Ex-Moz president dragged into $2bn scandal
Mozambique’s attorney-general asked the country’s banks to provide details of former President Armando Guebuza’s accounts as part of an audit of $2 billion of previously undisclosed government loans.
The office requested the information about Guebuza and 17 other individuals and an institution for the period January 2012 to December 2016, according to a letter sent to the country’s banks and obtained by Bloomberg.
Georgina Zandamela, a press officer at the attorney-general’s office, said the request forms part of an audit being carried out by New York-based risk analysis firm Kroll Inc of Mozambique’s debt.
“This document is part of the preparatory instruction of a secrecy of justice process that’s before the courts, so we can’t comment,” she said by phone.

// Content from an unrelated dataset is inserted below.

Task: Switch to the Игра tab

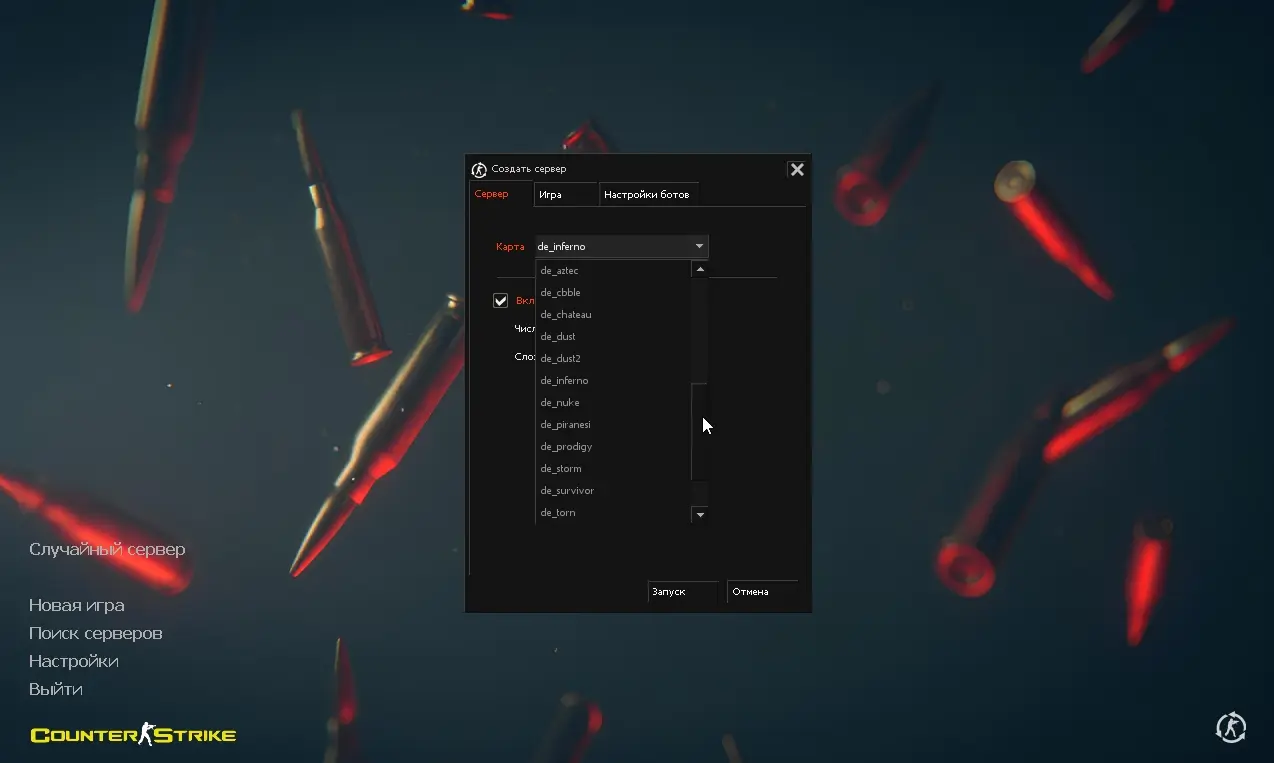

Guebuza’s office in the capital, Maputo, asked for a letter requesting comment and said a response would be available in 21 days.
The attorney-general’s office hired Kroll in November to conduct an audit of state-owned ProIndicus and Mozambique Asset Management after the discovery in April 2016 that the companies hid $622 million and $535 million of loans respectively. Kroll is also inspecting $727 million of debt raised by Empresa Mocambicana de Atum (Ematum), that was restructured by the government last year.
Mozambique last month defaulted on a $119 million payment due on a government-guaranteed loan arranged by Credit Suisse Group AG, the second debt repayment the government failed to make in as many months.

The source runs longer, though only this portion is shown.